Trump ultimatum to Iran risks oil shock amid Hormuz standoff
48-hour threat to strike power plants heightens supply disruption fears as Brent crude tops $112
President Donald Trump issued a 48-hour ultimatum to Iran late Friday, demanding the immediate reopening of the Strait of Hormuz or threatening to "obliterate" Iranian power plants, according to posts on his Truth Social account. The escalation comes as the critical waterway—through which approximately 20% of global oil supply flows—remains effectively closed after nearly four weeks of conflict.
West Texas Intermediate crude climbed to $98.09 per barrel on Friday, while international benchmark Brent crude settled at $112.36, a sharp increase from the $65-$70 range recorded before the conflict erupted in late February. The International Energy Agency has authorized a coordinated release of strategic petroleum reserves to help stabilize energy markets, with the U.S. Treasury temporarily easing sanctions on Iranian oil loaded before March 20 to inject approximately 140 million barrels into global supply.
Defense contractors have emerged as significant beneficiaries of the escalating tensions. Lockheed Martin rose 3.3%, RTX gained 4.7%, and Northrop Grumman surged 6%, with all three reaching 52-week highs. Three weeks into the conflict, the major defense primes have posted double-digit gains as analysts anticipate a substantial congressional supplemental spending package to replenish munitions stockpiles.
The broader equity markets have shown signs of strain. The S&P 500 Index is down 1.5% year-to-date as of March 6, though the average stock within the index has risen 3.2%. The CBOE Volatility Index has climbed amid heightened uncertainty, reflecting investor concerns about the economic impact of sustained energy price inflation. U.S. gasoline prices have reached four-year highs, with the national average for a gallon of regular exceeding $3.84.
Economists are increasingly focused on oil price thresholds that could trigger an economic downturn. According to [analysts at Morningstar], oil reaching $140 per barrel and sustaining that level for several months could tip the U.S. economy into recession, while a price of $175 would almost certainly cause a contraction. Fitch Ratings projects that Brent crude could average $120 in 2026 if the Strait remains closed for six months, or $100 for a three-month disruption.
The ultimatum contradicts earlier signals from the Trump administration suggesting a potential winding down of the Iran conflict.
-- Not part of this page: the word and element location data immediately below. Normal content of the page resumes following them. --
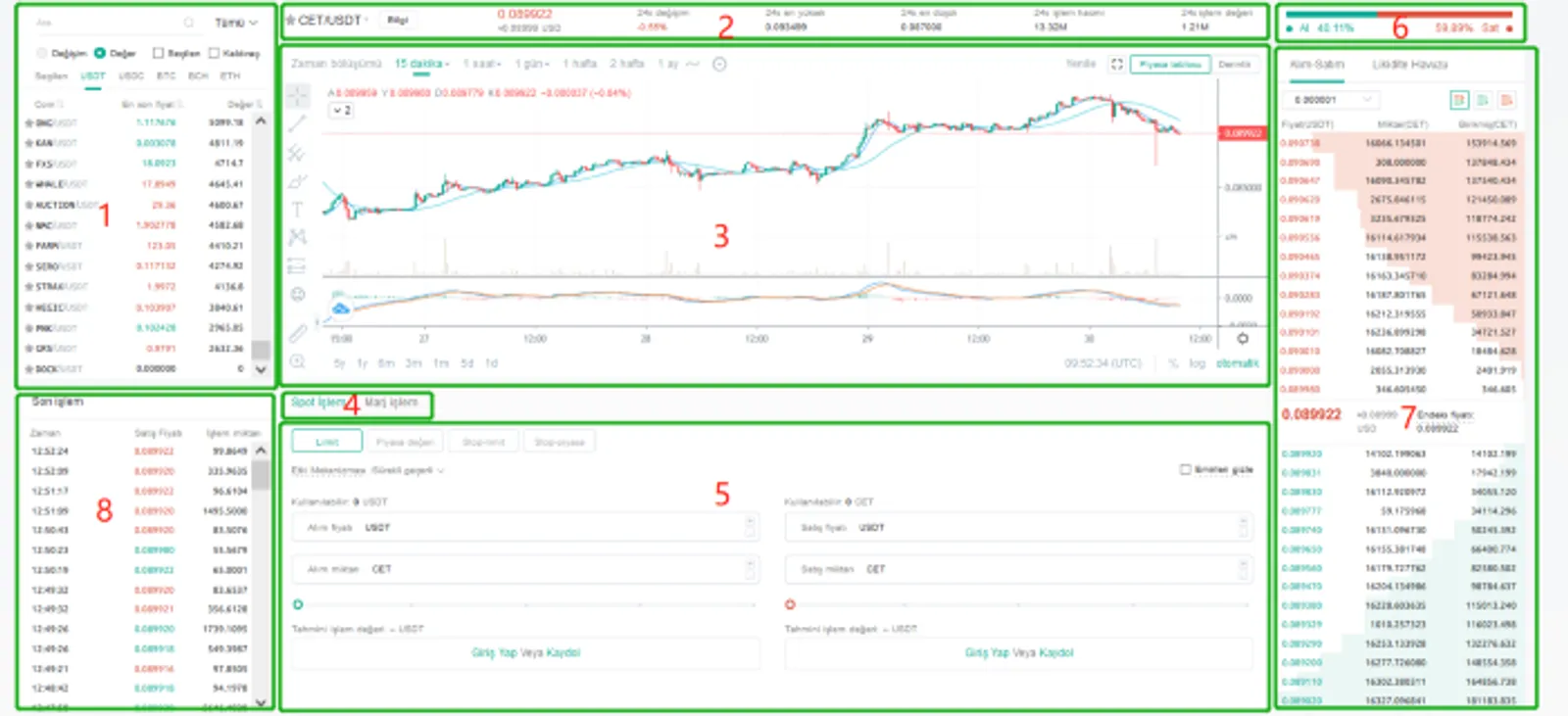This screenshot has width=1568, height=716.
Task: Select the crosshair cursor tool on chart
Action: [298, 95]
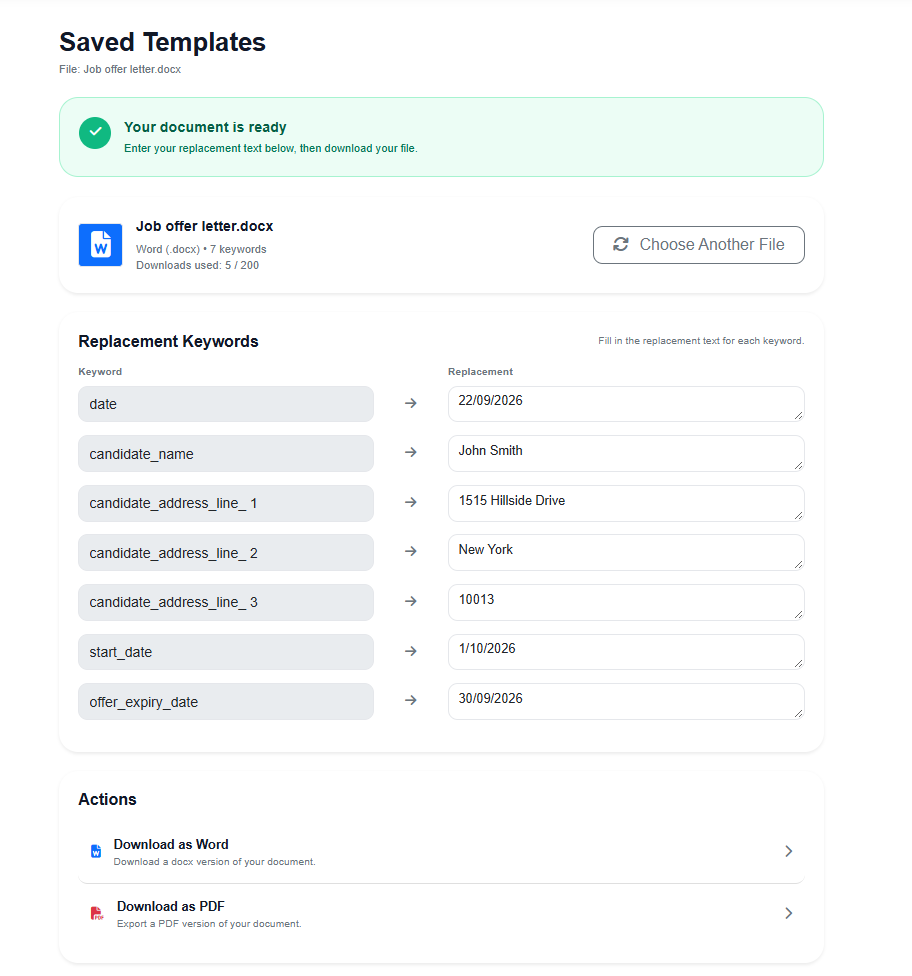The image size is (912, 976).
Task: Click the arrow icon next to start_date keyword
Action: (x=411, y=651)
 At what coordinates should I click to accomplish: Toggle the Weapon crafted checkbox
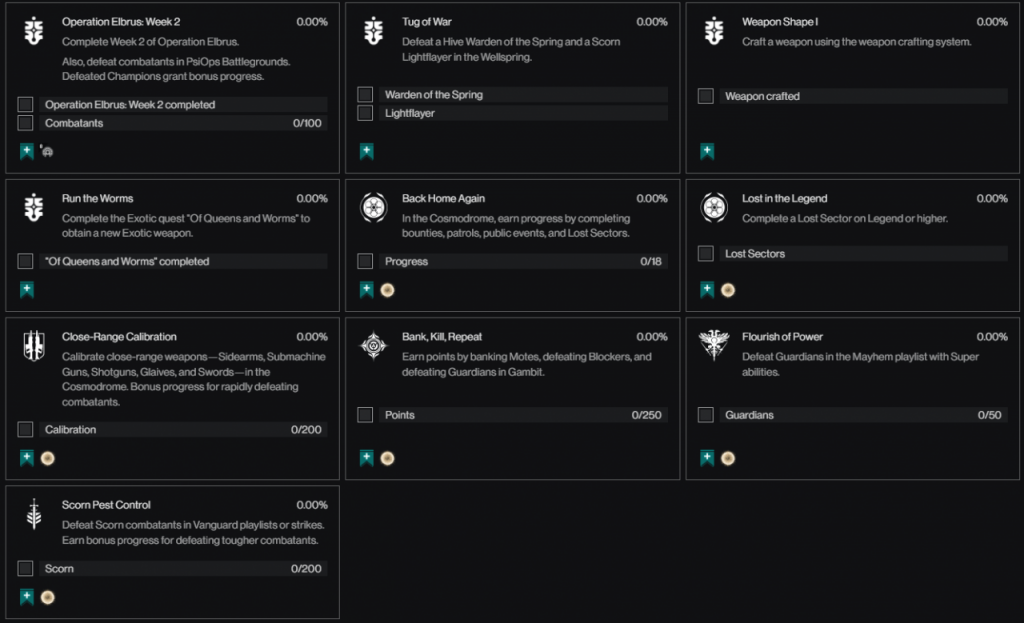click(x=705, y=96)
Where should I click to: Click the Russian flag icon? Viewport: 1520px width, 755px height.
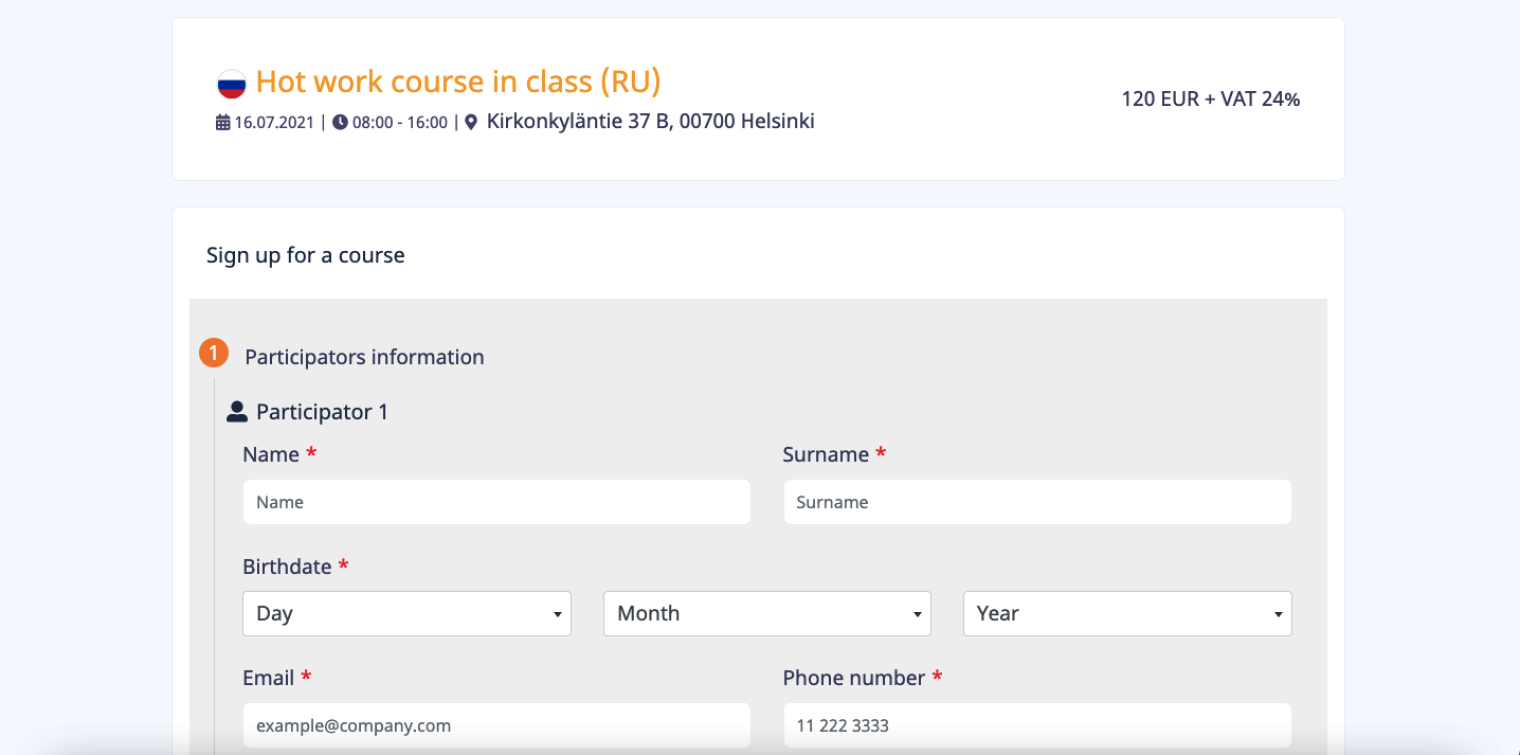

Instead, tensions have intensified following the confirmed death of Iran's Supreme Leader Ali Khamenei on March 1 and subsequent joint U.S.-Israeli strikes on Iranian nuclear infrastructure. The conflict has already disrupted supply chains beyond energy, affecting helium, pharmaceutical drugs, and fertilizer components that threaten global food security and add to inflationary pressures.